7. The computer system of claim 6, wherein the computer system is further configured to generate a feature that is the pointwise mutual information value between the seed and a candidate occurring in the same rows and columns extracted tables.

8. The computer system of claim 6, wherein the computer system is further configured to generate a feature that is an average of the pointwise mutual information value between the candidate and all seeds co-occurring in the same rows and columns of extracted table.

9. The computer system of claim 1, wherein the system is further configured to build the model using manually annotated negative and positive instances and feature vectors.

10. The computer system of claim 9, wherein the computer system is configured to generate the training sets with trusted positive instances.

11. The computer system of claim 10, wherein the computer system is configured to generate the trusted positive examples with a trusted knowledge extractor of the plurality of knowledge extractors.

12. The computer system of claim 9, wherein the computer system is configured to generate the training sets with external positive instances.

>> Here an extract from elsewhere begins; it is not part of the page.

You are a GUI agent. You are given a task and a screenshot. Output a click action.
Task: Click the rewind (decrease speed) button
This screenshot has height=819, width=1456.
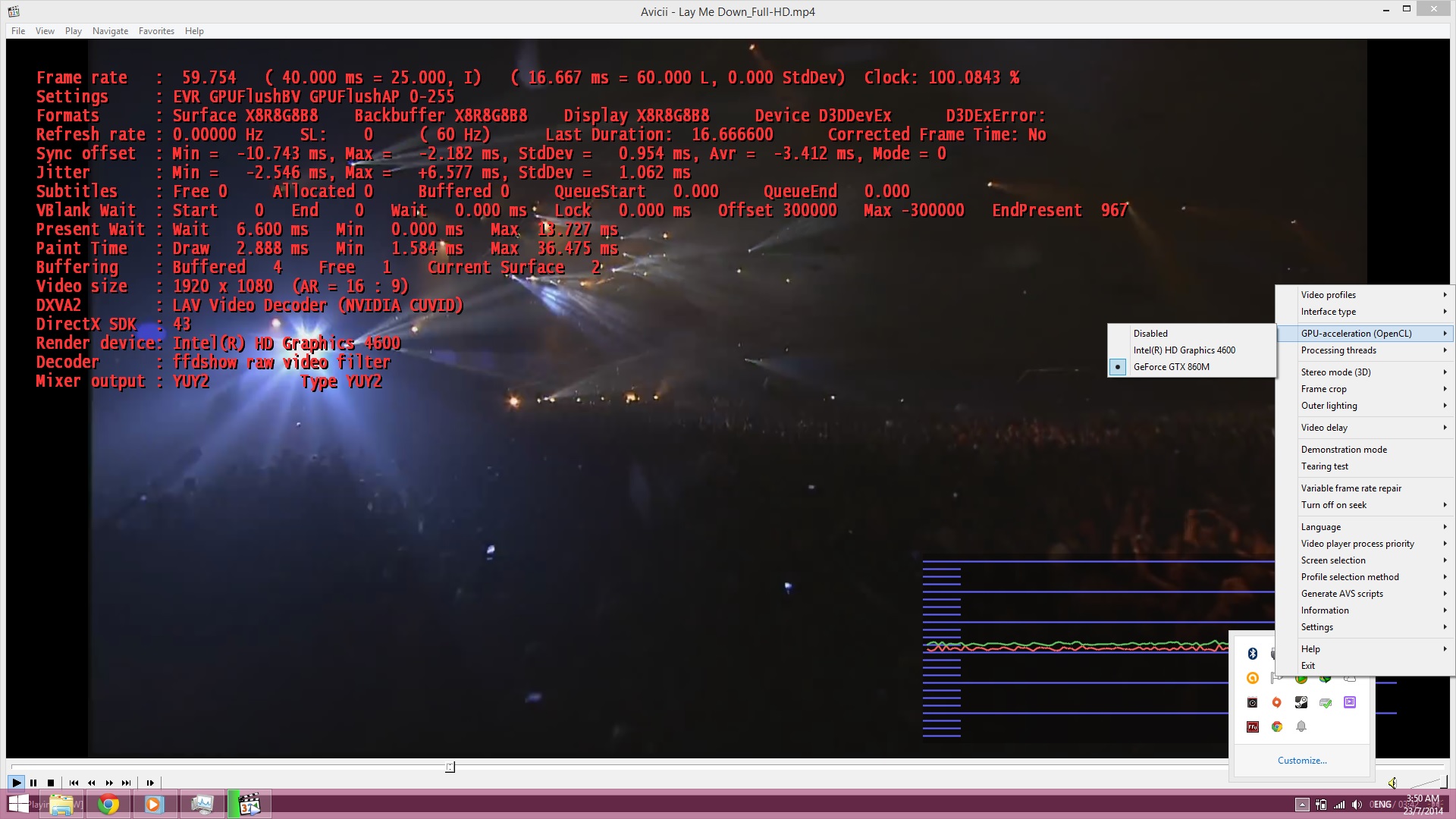coord(92,783)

13. The computer system of claim 9, wherein the computer system is configured to generate the training sets with same class negative instances.

14. The computer system of claim 9, wherein the computer system is configured to generate the training sets with near class negative instances.

15. The computer system of claim 13, wherein the computer system is configured to generate the training sets with same class negatives acquired as a random sample of instances extracted by only a distributional knowledge extractor of the plurality of knowledge extractors.

16. The computer system of claim 13, wherein the computer system is configured to generate the training sets with same class negatives acquired as a random sample of instances extracted by only a pattern based knowledge extractor of the plurality of knowledge extractors.

17. The computer system of claim 10, wherein the computer system is configured to generate the training sets with generic negative instances.

18. A computer system for providing results to users, the computer system configured to:

extract instances from a plurality of sources using a plurality of knowledge extractors;

aggregate the instances;

extract a feature vector for an instance using one of a plurality of feature generators, wherein one of the feature generators is configured to calculate a distributional similarity on a query log between a seed and a candidate instance for each feature vector; and

build a model by using a modeler, and utilizing feature vectors extracted by the plurality of feature generators and extracted instances.

19. The computer system of claim 18, wherein the computer system is further configured to decode candidate instances with a decoder based on the model.

20. The computer system of claim 18, wherein the computer system, to calculate the distributional similarity, is further configured to:

generate a centroid for a group of seeds; and

for each candidate instance, calculate a vector similarity between a feature vector of the candidate instance and a feature vector of the centroid.

21. The computer system of claim 18, wherein the computer system, to calculate the distributional similarity, is further configured to:

generate a centroid for a group of seeds; and

for each candidate instance, calculate a vector similarity between the feature vector of the candidate instance and a feature vector for each of the group of seeds.

22. A computer system for providing results to users, the computer system configured to:

extract instances from a plurality of sources using a plurality of knowledge extractors;

aggregate the instances;

extract a feature vector for an instance using one of a plurality of feature generators, wherein one of the feature generators is configured to generate a feature that is a pointwise mutual information value between the seed and a candidate occurring in the same rows and columns of extracted tables; and

build a decoder utilizing feature vectors extracted by the plurality of feature generators and extracted instances.

23. The computer system of claim 22, wherein the computer system is further configured to generate a feature that is an average of a pointwise mutual information value between the candidate and all seeds co-occurring in the same rows and columns of the extracted tables.